July saw first rise in unsecured consumer credit since February

  • The Bank of England reported there was an increase of £1.2 billion in net unsecured consumer credit in July; this followed four successive months of net repayments, which had been the first time that this had happened since the second half of 2010
  • The year-on-year decline in unsecured consumer credit became marginally less negative in July, standing at -3.6% compared to a record -3.7% in June
  • The return to net unsecured borrowing by consumers in July ties in with a recent pick-up in consumer activity as lockdown restrictions have been progressively eased with the opening up of the retail, car showroom and consumer services sectors. It reinforces the EY ITEM Club’s expectation that the economy is on course for a strong bounce-back in Q3, with consumer spending leading the way
  • The four months of net repayments of unsecured consumer credit through to June had been the consequence of a lack of opportunity to spend due to the restrictions on activity, as well as heightened consumer caution amid COVID-19’s impact on the economy
  • On the positive side, the four months of net repayment of unsecured consumer credit, totalling £15.9 billion over March-June, has improved many households’ balance sheets, which will improve some consumers’ purchasing ability

Howard Archer, chief economic advisor to the EY ITEM Club, says:

“The Bank of England reported that there was an increase of £1.22 billion in unsecured consumer credit in July. This was the first increase since February. It was also up slightly on the £1.11 billion increase in unsecured consumer credit that occurred in July 2019.

“There had previously been four months of net repayments in unsecured consumer credit, although this had slowed to £382 million in June from £4.4 billion in May and a record £7.4 billion in April. There had also been another net repayment of £3.7 billion in March. March-June had marked the first time that there had been four successive months of net repayments of unsecured consumer credit since the second half of 2010.

“The Bank of England also reported that the year-on-year decline in unsecured consumer credit edged back to -3.6% in July from a record -3.7% in June (the series started in 1994). The year-on-year change in unsecured consumer credit had turned negative in April for the first time since August 2012, having trended down from a peak growth rate of 10.9% in November 2016.

“The four months of net repayments of unsecured consumer credit through to June had been the consequence of a lack of opportunity to spend due to the restrictions on activity as well as heightened consumer caution amid COVID-19’s impact on the economy. The overall slowdown in consumer credit growth had originally been affected by weaker private car sales as this reduced demand for car finance.

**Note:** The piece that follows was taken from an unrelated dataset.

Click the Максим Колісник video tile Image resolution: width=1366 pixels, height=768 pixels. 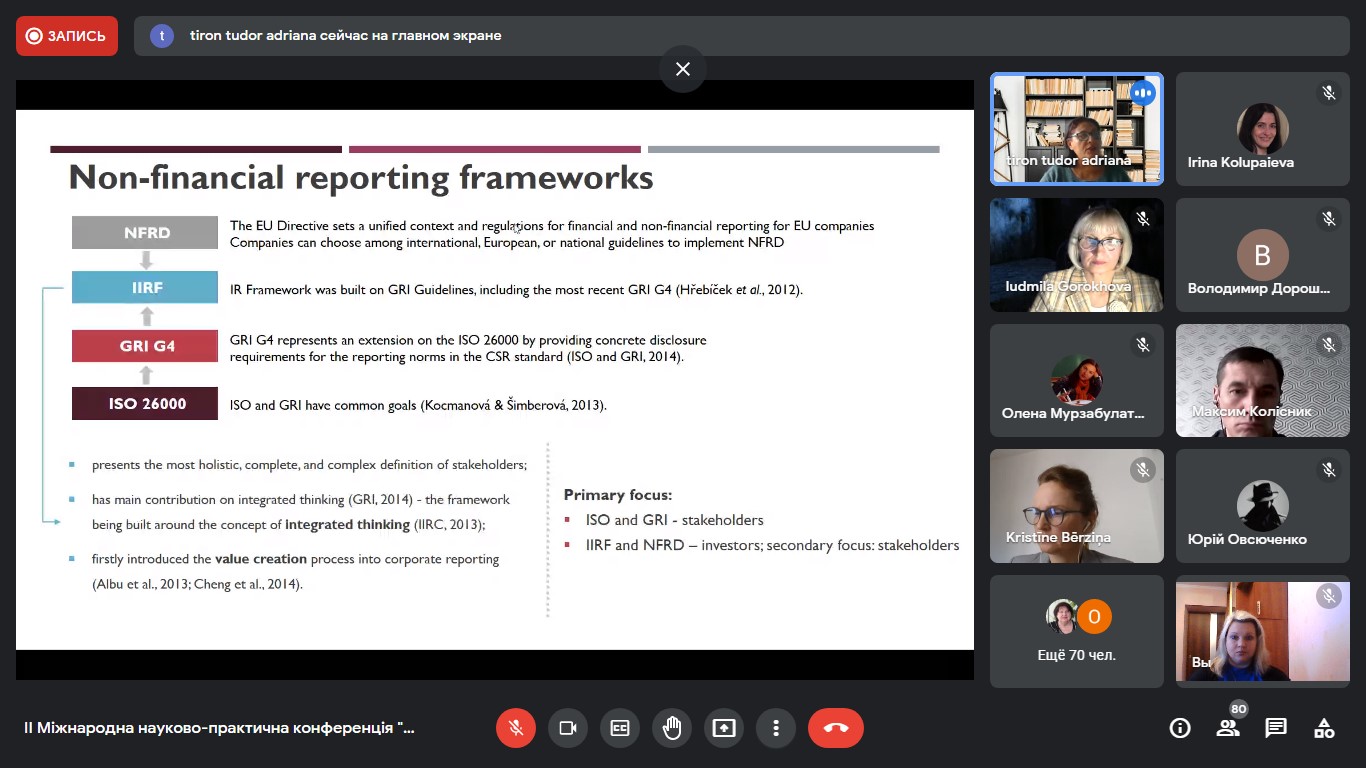pos(1262,381)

“However, there was a clear pick-up in consumer activity in July and June as restrictions were eased. Car showrooms were allowed to open at the start of June, while non-essential retailers were allowed to open from mid-month. Additionally, hospitality and consumer services sectors were allowed to increasingly open from early-July, including restaurants and pubs.

“Consequently, retail sales volumes rose 3.6% month-on-month in July after a strong gain in June, resulting in a year-on-year increase of 1.4% which was the first annual gain since January. Furthermore, retail sales volumes in July were 3.0% above their February level - before the sector was affected in March by the pandemic and, especially in April by the lockdown. Additionally, private new car sales rose 20.4% year-on-year in July. There will also likely have been a significant pick-up in consumer spending on services.

“Meanwhile, consumer confidence has come off its May lows, although it remained well below the levels seen in February.

“On the positive side, the four months of net repayment of unsecured consumer totalling £15.9 billion over March-June has improved many households’ balance sheets which will improve some consumers’ purchasing ability.”